Daftar Tugas:
1. Jawab pertanyaan berikut berdasarkan teks tentang dana Otsus Aceh.
(a) Siapa yang menegaskan bahwa dana Otsus Aceh akan diperpanjang setelah 2027?
(b) Selain 2 persen, berapa persen besaran dana yang mungkin ditetapkan?
(c) Sudah berapa lama Otsus Jilid I berjalan?
2. Tukar "kewajiban konstitusional" dengan "amanat konstitusional" pada bagian teks tentang dana Otsus Aceh yang dimulai dari "HAMPIR dapat dipastikan" dan berakhir pada "sekadar opsi politik.", lalu tuliskan bagian itu kembali.

Pojok Humam Hamid
Dana Otsus Jilid 2: Lagu Lama vs Otoritas Teknokratis - Bagian 1
Sejak 2008 hingga hari ini, triliunan rupiah dana otsus mengalir, tapi berapa banyak yang sungguh-sungguh membangun fondasi masa depan?
Oleh Ahmad Humam Hamid*)
HAMPIR dapat dipastikan bahwa dana Otonomi Khusus -Otsus Aceh akan diperpanjang setelah 2027, sebagaimana ditegaskan oleh Ketua Badan Legislasi DPR RI, Bob Hasan.
Ia menyebutkan perpanjangan tersebut sebagai kewajiban konstitusional, bukan sekadar opsi politik.
Namun, di balik kepastian itu, masih tersisa dua pertanyaan besar yang akan menentukan arah masa depan Aceh.
Apakah besaran dana akan tetap 2 persen atau meningkat menjadi 2,5 persen dari total Dana Alokasi Umum nasional.
Selain dari itu, apakah masa berlakunya akan diperpanjang lebih dari dua dekade, tidak mengikuti seperti sebelumnya.
Dua isu inilah yang kini menjadi inti pembahasan dalam revisi Undang-Undang Pemerintahan Aceh, karena keduanya bukan hanya soal angka.
Dua komponen itu juga menyangkut sejauh mana pusat mengakui keberlanjutan kekhususan Aceh sebagai bagian integral dari Negara Kesatuan Republik Indonesia.
Namun di balik semua itu, pengalaman Otsus Jilid I yang telah berjalan selama hampir mencapai 20 tahun membuat bulu roma kita bergidik.
Alasannya sangat sederhana.
Mari kita mengingat apa yang telah terjadi dengan uang “darah”dan “pengorbanan” itu, dan apalagi yang mungkin akan terjadi bila dana itu mengalami rute yang telah ditempuh selama ini.

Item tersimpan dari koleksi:

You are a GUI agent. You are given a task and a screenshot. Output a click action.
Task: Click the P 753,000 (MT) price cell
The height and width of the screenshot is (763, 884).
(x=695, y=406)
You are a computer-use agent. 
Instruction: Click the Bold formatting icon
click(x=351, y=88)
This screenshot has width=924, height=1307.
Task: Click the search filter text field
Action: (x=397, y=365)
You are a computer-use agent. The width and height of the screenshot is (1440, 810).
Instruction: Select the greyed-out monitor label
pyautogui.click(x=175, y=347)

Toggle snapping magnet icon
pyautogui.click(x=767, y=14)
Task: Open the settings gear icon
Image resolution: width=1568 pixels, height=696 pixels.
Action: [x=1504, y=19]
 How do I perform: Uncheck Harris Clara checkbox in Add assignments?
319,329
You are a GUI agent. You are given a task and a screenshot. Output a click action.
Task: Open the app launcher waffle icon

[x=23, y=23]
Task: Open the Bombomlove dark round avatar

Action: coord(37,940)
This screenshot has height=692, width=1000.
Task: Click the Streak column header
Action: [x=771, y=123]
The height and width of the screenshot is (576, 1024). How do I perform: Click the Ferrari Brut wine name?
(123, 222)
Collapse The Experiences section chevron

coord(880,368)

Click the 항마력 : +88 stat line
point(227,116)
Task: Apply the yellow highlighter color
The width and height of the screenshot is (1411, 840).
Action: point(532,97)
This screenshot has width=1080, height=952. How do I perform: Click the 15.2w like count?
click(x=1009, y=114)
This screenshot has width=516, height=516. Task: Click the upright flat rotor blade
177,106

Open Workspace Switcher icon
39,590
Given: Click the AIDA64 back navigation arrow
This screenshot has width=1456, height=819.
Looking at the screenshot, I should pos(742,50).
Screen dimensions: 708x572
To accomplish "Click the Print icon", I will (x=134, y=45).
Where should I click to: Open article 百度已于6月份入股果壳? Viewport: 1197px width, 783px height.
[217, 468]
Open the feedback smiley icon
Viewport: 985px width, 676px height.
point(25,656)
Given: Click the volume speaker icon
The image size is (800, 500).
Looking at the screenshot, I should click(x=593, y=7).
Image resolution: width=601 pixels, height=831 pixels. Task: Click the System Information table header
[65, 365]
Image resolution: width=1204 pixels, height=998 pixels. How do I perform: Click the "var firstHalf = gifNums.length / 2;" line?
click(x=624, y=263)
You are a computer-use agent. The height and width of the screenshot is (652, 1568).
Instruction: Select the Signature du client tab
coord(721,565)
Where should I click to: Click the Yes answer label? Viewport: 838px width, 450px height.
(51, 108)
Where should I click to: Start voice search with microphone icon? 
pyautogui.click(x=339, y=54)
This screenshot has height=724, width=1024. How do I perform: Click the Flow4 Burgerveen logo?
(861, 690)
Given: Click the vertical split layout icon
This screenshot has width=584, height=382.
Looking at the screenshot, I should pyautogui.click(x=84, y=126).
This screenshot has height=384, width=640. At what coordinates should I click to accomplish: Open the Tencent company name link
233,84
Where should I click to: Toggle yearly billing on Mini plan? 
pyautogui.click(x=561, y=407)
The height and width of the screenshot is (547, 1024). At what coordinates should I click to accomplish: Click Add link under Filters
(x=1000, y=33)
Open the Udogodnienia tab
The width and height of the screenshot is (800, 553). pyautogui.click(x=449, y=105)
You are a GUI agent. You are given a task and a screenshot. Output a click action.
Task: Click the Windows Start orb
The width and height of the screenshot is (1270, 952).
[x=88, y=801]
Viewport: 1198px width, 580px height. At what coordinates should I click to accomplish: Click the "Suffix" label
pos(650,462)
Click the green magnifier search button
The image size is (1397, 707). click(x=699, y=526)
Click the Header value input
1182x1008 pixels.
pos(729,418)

Jawaban Latihan:
1.
(a) Bob Hasan, Ketua Badan Legislasi DPR RI.
(b) 2,5 persen dari total Dana Alokasi Umum nasional.
(c) Hampir mencapai 20 tahun.

2.
HAMPIR dapat dipastikan bahwa dana Otonomi Khusus -Otsus Aceh akan diperpanjang setelah 2027, sebagaimana ditegaskan oleh Ketua Badan Legislasi DPR RI, Bob Hasan.
Ia menyebutkan perpanjangan tersebut sebagai amanat konstitusional, bukan sekadar opsi politik.